Money is better spent making sure you have proper ventilation. If your attic is not conditioned make sure you have excellent air flow and add more Batts or loose fill to the ceiling.

Attic is unconditioned but has fully vented soffits. It is a walkup with 2x10 ceiling joists, so the joist bays were filled with 10" of fiberglass which is covered by 1/2" plywood throughout. There is also a gable fan.

I have heard that one big issue is the condensation that forms on the back side of the metal. Personally, I would rather do a complete tear-off, repair any wood, waterproof, then install the metal with ventilation behind it.

It would seem to me that the waterproofing is already there in the form of the existing asphalt shingle roof, so why rip it off? I guess in the case of as M5farms pointed out, if you don't know/can't assess the condition of the underlying sheathing you might want to, but luckily in my case since it's a walkup, I can see every inch of sheathing from the underside. Since the asphalt roof had no trouble shedding the record amounts of rain it saw last year I would guess that some condensation from the undersides of the metal roofing panels would pose little challenge.
 
   / Standing seam metal roofing over existing asphalt shingles? #9  
The barn roofing was simply bought in 12' x 3' sections...
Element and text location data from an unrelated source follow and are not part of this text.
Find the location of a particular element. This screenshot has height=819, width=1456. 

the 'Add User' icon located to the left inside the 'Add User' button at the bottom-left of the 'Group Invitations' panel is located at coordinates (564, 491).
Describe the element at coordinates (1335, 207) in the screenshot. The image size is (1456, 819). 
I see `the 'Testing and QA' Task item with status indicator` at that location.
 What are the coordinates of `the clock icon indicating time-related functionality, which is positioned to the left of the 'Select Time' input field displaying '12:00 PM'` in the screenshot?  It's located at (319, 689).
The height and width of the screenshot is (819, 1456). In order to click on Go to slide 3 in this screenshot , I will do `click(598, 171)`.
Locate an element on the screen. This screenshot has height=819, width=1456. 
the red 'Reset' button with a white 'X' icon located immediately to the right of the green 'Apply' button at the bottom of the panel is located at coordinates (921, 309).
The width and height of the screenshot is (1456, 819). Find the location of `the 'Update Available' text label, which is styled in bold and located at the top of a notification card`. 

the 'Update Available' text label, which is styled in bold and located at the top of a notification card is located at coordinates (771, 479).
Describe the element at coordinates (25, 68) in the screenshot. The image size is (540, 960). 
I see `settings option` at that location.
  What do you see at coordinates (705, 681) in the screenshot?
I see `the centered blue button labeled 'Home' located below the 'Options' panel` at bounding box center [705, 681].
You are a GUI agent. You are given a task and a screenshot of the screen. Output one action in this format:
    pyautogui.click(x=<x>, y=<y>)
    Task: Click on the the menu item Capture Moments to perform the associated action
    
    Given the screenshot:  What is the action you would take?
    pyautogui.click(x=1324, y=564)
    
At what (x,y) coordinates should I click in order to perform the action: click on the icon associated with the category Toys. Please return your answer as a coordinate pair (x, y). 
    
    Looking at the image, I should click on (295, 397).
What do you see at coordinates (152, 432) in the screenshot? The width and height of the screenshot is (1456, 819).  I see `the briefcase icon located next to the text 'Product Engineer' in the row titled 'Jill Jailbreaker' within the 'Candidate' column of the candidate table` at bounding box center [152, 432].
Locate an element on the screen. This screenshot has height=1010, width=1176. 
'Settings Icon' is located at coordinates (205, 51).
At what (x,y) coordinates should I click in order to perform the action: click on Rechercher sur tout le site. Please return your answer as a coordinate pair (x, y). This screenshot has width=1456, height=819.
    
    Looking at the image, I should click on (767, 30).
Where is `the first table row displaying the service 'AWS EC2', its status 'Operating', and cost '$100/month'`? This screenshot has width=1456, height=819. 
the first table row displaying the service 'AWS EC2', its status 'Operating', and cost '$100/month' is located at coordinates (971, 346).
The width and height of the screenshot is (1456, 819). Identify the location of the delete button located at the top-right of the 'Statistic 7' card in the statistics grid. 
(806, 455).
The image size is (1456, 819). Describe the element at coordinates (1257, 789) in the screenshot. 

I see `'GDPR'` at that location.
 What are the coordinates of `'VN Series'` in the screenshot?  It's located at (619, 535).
FYI: If 3' wide, it's probably NOT standing seam.

All the standing seam I've seen is 16" or so wide per pc. If it went much wider, the hidden screws on the one edge covered by the 'standing seam' wouldn't be enough to hold the metal down.

3' wide metal goes by the name "Century drain" (among other names), does have raised ribs about 8" OC, and has rows of exposed metal screws across the panels.


Standing seam makes a much better roof, IMHO, due to the screws not being exposed, (each point a potential leak) and is often 26ga versus the normal 29ga of 3' wide metal, but it's more expensive than the 3' wide metal.
 
   / Standing seam metal roofing over existing asphalt shingles? #10  
Maybe it's just terminology, but to me, standing seam is the type of metal roof that you don't see the screws and each piece of metal is a foot wide. Because of it's size, you have to install it onto decking. Plywood or OSB. R panels come in 3 foot widths and you can usually span 4 feet with it, so your purlins are installed every four feet. This is more cost effective and fairly common when going over an older roof. Any moisture that develops under the R panels is handled by the existing asphalt shingles. The drawbacks to leaving the shingles in place and putting R panels over it is that moisture the may develop under the metal. It can build up on the Purlins and create mold, and then rot. I've also seen moisture come out from under the metal, onto the porch and people not understand that their roof isn't leaking, it's just a lot of condensation.

If you go with standing seam, you really need to remove all of the shingles and have perfect decking in in place, then covered with felt paper or some other equally approved material. There are a lot of them out there to choose from.